▶ Exercise prompt
Please answer these questions about the patch description below.
1. Against what does the patch provide protection?
2. Which file does the patch change?
3. How many insertions and deletions does it make?

▶ Text passage
--- Start ---

While the performance impact is significant, this patch provides protection
against malicious devices tampering with DMA pool metadata. A subsequent
patch in this series introduces an optimization to mitigate the runtime
overhead.

Co-developed-by: Raphael Isemann <teemperor@...il.com>
Signed-off-by: Raphael Isemann <teemperor@...il.com>
Signed-off-by: Brian Johannesmeyer <bjohannesmeyer@...il.com>
---
 mm/dmapool.c | 62 +++++++++++++++++++++++++++++++++++++++++++---------
 1 file changed, 52 insertions(+), 10 deletions(-)

--- End ---

Rows showing where targets appear
--- Start ---

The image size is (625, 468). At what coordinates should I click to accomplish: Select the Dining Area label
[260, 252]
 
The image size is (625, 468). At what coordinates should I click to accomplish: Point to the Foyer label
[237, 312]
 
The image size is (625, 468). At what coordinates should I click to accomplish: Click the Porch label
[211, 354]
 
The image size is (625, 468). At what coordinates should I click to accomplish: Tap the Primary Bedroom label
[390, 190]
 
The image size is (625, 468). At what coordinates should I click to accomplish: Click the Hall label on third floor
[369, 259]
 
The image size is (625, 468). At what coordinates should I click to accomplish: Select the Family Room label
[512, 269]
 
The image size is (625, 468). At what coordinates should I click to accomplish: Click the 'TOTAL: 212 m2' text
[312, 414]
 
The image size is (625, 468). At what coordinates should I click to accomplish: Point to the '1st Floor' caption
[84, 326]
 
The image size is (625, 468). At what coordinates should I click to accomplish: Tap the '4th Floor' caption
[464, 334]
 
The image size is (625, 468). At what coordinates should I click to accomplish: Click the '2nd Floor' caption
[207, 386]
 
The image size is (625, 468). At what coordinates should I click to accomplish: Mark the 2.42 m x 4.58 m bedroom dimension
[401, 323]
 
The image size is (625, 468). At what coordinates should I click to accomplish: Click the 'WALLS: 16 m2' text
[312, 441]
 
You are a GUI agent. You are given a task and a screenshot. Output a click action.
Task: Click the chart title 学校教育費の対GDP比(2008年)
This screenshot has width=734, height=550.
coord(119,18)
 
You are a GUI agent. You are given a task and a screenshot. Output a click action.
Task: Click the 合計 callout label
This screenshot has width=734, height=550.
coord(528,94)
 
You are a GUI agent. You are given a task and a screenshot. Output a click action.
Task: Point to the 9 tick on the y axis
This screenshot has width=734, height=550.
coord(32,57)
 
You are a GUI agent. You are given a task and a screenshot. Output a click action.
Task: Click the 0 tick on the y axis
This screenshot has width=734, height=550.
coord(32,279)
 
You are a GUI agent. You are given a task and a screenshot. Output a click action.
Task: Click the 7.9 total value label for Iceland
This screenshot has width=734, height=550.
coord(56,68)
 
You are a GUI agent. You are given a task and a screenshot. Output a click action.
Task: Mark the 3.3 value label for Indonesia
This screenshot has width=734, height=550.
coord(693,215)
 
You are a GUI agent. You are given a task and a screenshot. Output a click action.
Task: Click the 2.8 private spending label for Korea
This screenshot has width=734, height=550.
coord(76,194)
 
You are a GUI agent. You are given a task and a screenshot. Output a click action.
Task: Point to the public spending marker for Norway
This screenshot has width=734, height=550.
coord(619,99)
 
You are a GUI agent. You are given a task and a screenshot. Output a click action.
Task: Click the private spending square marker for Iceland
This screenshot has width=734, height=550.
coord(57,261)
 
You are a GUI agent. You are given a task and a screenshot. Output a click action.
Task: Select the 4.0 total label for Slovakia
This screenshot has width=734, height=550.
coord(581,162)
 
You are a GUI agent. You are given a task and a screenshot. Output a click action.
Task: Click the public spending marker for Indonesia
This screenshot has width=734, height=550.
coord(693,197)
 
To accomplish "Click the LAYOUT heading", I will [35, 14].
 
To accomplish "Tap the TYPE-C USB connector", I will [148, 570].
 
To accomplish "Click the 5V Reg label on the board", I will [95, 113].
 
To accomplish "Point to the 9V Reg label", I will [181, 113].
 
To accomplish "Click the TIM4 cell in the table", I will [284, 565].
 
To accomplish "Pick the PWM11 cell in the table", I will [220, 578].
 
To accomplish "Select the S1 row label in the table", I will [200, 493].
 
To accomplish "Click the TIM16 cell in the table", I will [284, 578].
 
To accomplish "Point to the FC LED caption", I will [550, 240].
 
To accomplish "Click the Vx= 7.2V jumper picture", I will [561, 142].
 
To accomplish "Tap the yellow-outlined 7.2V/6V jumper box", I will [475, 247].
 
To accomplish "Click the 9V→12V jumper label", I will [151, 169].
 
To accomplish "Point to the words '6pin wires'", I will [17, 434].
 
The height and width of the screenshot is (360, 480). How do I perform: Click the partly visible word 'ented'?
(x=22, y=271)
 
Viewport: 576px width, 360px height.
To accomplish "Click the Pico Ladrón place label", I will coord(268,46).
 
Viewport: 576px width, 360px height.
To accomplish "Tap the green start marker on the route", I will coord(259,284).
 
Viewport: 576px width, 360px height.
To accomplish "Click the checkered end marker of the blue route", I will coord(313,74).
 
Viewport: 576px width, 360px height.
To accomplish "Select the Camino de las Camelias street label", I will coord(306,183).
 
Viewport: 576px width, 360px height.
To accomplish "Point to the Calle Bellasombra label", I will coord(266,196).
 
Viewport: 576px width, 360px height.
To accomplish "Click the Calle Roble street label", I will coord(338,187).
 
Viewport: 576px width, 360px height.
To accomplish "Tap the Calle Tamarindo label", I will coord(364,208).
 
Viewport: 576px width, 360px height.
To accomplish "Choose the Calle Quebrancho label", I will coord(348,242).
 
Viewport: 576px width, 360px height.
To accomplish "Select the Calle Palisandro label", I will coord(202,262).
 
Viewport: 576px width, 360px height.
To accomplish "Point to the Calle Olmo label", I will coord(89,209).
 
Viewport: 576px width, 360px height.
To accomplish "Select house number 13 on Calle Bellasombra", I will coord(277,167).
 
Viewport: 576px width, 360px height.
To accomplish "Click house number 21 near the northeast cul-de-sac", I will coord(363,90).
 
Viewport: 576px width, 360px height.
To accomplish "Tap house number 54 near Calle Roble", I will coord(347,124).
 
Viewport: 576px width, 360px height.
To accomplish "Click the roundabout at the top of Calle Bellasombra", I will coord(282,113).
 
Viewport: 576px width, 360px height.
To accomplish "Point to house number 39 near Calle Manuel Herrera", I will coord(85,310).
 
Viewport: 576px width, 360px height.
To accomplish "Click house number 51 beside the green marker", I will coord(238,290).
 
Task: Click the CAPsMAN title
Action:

--- End ---

▶ Written answer
1. Malicious devices tampering with DMA pool metadata.
2. mm/dmapool.c
3. 52 insertions and 10 deletions.